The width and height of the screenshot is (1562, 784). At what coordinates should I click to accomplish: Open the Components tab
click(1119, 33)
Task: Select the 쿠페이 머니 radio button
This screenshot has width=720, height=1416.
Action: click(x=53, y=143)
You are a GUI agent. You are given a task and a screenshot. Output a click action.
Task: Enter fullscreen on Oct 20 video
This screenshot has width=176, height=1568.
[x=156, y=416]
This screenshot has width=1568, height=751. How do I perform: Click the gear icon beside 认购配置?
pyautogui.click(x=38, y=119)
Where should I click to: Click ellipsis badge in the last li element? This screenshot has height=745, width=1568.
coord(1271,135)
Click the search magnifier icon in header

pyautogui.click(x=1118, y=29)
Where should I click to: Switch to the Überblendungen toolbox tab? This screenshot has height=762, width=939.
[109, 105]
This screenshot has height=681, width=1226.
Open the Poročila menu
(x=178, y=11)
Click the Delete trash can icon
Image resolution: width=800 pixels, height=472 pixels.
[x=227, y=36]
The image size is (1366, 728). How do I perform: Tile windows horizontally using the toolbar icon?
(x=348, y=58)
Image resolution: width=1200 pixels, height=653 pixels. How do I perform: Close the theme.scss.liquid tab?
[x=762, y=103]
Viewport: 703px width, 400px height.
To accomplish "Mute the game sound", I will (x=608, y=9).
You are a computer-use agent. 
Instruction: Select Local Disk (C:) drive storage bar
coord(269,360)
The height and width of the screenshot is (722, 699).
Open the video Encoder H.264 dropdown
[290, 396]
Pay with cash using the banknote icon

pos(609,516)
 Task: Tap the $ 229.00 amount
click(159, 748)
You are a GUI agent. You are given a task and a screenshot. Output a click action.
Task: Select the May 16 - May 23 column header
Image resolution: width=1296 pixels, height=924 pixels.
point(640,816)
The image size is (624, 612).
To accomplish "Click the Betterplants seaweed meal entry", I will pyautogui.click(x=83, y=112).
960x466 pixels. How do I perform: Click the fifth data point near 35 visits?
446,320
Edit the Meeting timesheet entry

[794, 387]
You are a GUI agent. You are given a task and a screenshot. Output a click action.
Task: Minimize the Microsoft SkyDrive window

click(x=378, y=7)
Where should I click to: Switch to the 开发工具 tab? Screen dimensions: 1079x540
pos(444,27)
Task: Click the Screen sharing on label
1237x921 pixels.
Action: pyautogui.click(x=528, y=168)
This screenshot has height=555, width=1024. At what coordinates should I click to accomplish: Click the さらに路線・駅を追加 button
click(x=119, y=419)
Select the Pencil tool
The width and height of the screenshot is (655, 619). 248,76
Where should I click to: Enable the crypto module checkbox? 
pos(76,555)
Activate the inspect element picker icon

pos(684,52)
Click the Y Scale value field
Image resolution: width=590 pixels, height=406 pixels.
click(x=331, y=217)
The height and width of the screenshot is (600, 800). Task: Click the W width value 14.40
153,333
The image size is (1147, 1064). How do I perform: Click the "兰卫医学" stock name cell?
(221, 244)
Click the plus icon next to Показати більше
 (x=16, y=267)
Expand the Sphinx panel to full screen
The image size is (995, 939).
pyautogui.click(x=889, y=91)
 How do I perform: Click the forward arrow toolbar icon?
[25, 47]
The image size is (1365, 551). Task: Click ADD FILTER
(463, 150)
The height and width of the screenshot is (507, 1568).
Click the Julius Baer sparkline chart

Work to be completed:
Repeat the records verbatim, every one of them.

Task result:
The width and height of the screenshot is (1562, 784). At what coordinates should I click to accomplish: Open the Components tab
click(1119, 33)
Task: Select the 쿠페이 머니 radio button
This screenshot has width=720, height=1416.
Action: click(x=53, y=143)
You are a GUI agent. You are given a task and a screenshot. Output a click action.
Task: Enter fullscreen on Oct 20 video
This screenshot has width=176, height=1568.
[x=156, y=416]
This screenshot has width=1568, height=751. How do I perform: Click the gear icon beside 认购配置?
pyautogui.click(x=38, y=119)
Where should I click to: Click ellipsis badge in the last li element? This screenshot has height=745, width=1568.
coord(1271,135)
Click the search magnifier icon in header

pyautogui.click(x=1118, y=29)
Where should I click to: Switch to the Überblendungen toolbox tab? This screenshot has height=762, width=939.
[109, 105]
This screenshot has height=681, width=1226.
Open the Poročila menu
(x=178, y=11)
Click the Delete trash can icon
Image resolution: width=800 pixels, height=472 pixels.
[x=227, y=36]
The image size is (1366, 728). How do I perform: Tile windows horizontally using the toolbar icon?
(x=348, y=58)
Image resolution: width=1200 pixels, height=653 pixels. How do I perform: Close the theme.scss.liquid tab?
[x=762, y=103]
Viewport: 703px width, 400px height.
To accomplish "Mute the game sound", I will (x=608, y=9).
You are a computer-use agent. 
Instruction: Select Local Disk (C:) drive storage bar
coord(269,360)
The height and width of the screenshot is (722, 699).
Open the video Encoder H.264 dropdown
[290, 396]
Pay with cash using the banknote icon

pos(609,516)
 Task: Tap the $ 229.00 amount
click(159, 748)
You are a GUI agent. You are given a task and a screenshot. Output a click action.
Task: Select the May 16 - May 23 column header
Image resolution: width=1296 pixels, height=924 pixels.
point(640,816)
The image size is (624, 612).
To accomplish "Click the Betterplants seaweed meal entry", I will pyautogui.click(x=83, y=112).
960x466 pixels. How do I perform: Click the fifth data point near 35 visits?
446,320
Edit the Meeting timesheet entry

[794, 387]
You are a GUI agent. You are given a task and a screenshot. Output a click action.
Task: Minimize the Microsoft SkyDrive window

click(x=378, y=7)
Where should I click to: Switch to the 开发工具 tab? Screen dimensions: 1079x540
pos(444,27)
Task: Click the Screen sharing on label
1237x921 pixels.
Action: pyautogui.click(x=528, y=168)
This screenshot has height=555, width=1024. At what coordinates should I click to accomplish: Click the さらに路線・駅を追加 button
click(x=119, y=419)
Select the Pencil tool
The width and height of the screenshot is (655, 619). 248,76
Where should I click to: Enable the crypto module checkbox? 
pos(76,555)
Activate the inspect element picker icon

pos(684,52)
Click the Y Scale value field
Image resolution: width=590 pixels, height=406 pixels.
click(x=331, y=217)
The height and width of the screenshot is (600, 800). Task: Click the W width value 14.40
153,333
The image size is (1147, 1064). How do I perform: Click the "兰卫医学" stock name cell?
(221, 244)
Click the plus icon next to Показати більше
 (x=16, y=267)
Expand the Sphinx panel to full screen
The image size is (995, 939).
pyautogui.click(x=889, y=91)
 How do I perform: Click the forward arrow toolbar icon?
[25, 47]
The image size is (1365, 551). Task: Click ADD FILTER
(463, 150)
The height and width of the screenshot is (507, 1568).
Click the Julius Baer sparkline chart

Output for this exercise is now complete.